Stupid Thing #6: Believing they are in position to accurately assess staff.

Managers delude themselves into believing they can assess staff performance, even if they hardly ever see their staff actually doing their jobs, or the results of their jobs). Not possible. Most managers aren't in a position to monitor staff consistently enough to be able to assess well. And, besides what manager wants to do that or has the time. And, what employee wants their manager perched, watching their every mood. That's why appraisal is a partnership between employee and manager.

Stupid Thing #7: Canceling or postponing appraisal meetings.

Happens a whole lot. I guess because nobody likes to do them, so managers will postpone them at the drop of a hat. Why is this bad? It says to employees that the process is unimportant or phony. If managers aren't willing to commit to the process, then they shouldn't do it at all. Employees are too smart not to notice the low priority placed on appraisals.

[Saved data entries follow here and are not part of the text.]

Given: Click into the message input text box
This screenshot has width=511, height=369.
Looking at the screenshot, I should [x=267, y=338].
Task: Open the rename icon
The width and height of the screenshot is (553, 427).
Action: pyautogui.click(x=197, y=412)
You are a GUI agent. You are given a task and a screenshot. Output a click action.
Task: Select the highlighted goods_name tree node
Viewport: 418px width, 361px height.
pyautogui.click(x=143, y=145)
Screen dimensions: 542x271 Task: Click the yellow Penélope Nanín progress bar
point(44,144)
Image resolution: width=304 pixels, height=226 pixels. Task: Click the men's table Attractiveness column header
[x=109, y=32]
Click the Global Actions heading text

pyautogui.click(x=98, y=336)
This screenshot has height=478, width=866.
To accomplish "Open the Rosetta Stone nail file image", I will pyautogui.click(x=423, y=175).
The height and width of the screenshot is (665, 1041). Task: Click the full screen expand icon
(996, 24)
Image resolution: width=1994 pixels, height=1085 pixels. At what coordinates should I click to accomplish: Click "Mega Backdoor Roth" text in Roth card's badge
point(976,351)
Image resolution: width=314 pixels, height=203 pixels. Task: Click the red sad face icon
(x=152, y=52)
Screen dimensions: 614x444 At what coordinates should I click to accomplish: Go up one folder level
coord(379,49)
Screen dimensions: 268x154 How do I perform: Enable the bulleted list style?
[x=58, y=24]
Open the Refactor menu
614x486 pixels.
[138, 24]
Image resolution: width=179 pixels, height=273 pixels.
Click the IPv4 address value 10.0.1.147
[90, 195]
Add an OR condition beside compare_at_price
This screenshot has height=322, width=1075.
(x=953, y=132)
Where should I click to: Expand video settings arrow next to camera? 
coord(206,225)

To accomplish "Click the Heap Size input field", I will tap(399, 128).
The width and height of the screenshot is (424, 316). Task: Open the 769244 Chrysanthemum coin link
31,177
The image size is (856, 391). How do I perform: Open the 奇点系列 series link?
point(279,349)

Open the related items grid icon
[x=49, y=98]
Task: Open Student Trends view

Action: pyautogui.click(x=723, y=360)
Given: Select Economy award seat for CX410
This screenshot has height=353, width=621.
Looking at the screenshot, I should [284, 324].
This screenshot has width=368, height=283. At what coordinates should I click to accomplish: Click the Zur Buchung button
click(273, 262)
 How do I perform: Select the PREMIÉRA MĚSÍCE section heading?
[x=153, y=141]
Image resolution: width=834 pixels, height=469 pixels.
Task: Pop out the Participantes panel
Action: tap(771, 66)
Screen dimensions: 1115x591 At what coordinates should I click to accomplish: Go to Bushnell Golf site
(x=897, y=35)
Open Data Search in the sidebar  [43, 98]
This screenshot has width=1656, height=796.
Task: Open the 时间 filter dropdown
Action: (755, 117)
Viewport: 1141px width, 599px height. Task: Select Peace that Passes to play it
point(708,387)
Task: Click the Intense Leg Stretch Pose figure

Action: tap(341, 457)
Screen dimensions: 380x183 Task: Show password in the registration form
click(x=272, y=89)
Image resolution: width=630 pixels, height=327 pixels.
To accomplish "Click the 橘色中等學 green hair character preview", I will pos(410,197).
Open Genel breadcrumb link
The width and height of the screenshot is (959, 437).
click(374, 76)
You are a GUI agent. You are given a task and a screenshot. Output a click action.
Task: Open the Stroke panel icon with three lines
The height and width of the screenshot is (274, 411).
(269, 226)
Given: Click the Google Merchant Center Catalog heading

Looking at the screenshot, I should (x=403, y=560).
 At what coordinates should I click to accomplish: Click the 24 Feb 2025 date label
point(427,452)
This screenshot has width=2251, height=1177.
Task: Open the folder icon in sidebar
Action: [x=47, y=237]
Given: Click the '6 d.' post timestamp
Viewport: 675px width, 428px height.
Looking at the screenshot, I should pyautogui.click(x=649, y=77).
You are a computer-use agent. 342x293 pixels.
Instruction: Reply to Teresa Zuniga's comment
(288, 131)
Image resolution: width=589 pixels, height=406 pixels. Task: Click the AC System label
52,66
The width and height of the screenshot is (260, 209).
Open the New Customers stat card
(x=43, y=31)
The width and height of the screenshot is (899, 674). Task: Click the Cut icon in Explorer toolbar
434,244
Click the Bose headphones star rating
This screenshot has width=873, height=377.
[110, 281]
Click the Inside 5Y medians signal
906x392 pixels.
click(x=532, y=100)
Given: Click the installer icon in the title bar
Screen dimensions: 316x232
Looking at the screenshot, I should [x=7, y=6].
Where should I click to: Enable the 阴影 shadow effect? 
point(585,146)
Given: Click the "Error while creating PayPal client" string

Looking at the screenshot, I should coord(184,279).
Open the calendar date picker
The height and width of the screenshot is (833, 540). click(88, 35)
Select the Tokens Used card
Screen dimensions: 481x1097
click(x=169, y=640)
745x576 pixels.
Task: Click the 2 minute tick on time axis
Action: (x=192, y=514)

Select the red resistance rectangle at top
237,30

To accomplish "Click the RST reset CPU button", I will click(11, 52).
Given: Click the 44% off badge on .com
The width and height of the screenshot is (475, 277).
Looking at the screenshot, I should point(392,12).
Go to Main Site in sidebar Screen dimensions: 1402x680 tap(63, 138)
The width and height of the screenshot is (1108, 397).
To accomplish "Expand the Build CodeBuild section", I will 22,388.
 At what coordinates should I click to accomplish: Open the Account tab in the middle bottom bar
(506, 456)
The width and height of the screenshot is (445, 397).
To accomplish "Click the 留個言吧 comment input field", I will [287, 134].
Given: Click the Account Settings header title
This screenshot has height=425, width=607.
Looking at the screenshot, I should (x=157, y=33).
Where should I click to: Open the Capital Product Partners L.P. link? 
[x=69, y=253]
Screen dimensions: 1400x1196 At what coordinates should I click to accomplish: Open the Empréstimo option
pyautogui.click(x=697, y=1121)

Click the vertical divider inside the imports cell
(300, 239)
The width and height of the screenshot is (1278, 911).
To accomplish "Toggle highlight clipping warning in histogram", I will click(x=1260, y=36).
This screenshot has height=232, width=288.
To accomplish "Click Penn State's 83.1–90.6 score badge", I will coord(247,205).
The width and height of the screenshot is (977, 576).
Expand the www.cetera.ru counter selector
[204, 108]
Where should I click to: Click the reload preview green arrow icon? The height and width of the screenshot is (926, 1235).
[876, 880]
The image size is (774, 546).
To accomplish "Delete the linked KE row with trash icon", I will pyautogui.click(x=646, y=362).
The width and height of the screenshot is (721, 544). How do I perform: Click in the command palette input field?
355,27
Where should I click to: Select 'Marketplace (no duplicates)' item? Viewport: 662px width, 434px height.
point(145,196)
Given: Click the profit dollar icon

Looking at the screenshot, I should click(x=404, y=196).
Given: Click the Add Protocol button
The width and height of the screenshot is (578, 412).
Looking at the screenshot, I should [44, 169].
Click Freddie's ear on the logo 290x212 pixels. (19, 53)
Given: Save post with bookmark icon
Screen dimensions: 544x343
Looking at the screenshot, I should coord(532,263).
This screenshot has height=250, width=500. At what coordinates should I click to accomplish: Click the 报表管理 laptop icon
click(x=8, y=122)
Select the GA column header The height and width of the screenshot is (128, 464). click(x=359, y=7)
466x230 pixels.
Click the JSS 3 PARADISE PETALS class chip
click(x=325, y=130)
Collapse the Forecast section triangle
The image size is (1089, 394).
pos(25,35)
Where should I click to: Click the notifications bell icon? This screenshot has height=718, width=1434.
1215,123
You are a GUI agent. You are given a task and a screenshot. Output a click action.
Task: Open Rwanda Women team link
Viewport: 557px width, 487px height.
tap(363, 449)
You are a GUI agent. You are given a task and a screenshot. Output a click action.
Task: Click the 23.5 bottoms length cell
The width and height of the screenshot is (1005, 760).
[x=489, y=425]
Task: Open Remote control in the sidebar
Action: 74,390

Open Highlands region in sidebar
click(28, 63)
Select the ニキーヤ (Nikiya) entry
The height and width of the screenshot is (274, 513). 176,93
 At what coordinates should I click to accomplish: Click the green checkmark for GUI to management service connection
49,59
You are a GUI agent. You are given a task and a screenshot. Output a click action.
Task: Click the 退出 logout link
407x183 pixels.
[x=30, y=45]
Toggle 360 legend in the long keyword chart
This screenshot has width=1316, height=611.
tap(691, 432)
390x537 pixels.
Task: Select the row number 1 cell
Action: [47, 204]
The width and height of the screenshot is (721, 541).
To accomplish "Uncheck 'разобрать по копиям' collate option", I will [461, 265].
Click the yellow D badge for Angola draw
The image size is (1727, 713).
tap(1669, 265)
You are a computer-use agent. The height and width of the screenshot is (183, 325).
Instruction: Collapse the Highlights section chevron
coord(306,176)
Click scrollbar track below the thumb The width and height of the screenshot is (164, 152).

Stupid Thing #8: Measuring or appraising the trivial.

Fact of life: The easiest things to measure or evaluate are the least important things with respect to doing a job. Managers are quick to define customer service as "answering the phone within three rings", or some such thing. That's easy to measure if you want to. What's NOT easy to measure is the overall quality of service that will get and keep customers. Measuring overall customer service is hard, so many managers don't do it. But they will measure the trivial.

Stupid Thing #9: Surprising employees during appraisal.

Want to really waste your time and create bad performance? This is a guaranteed technique. Don't talk to staff during the year. When they mess up, don't deal with it at the time but SAVE it up. Then, at the appraisal meeting, truck out everything saved up in the bank and dump it in the employee's lap. That'll show them who is boss! 

Stupid Thing #10: Thinking all employees and all jobs should be assessed in exactly the same way using the same procedures.

Do all employees need the same things to improve their performance? Of course not. Some need specific feedback. Some don't. Some need more communication than others. And of course jobs are all different Do you think we can evaluate the CEO of Ford using the same approach as we use for the person who cleans the factory floor? Of course not. So, why do managers insist on evaluating the receptionist using the same tools and criteria as the civil engineers in the office?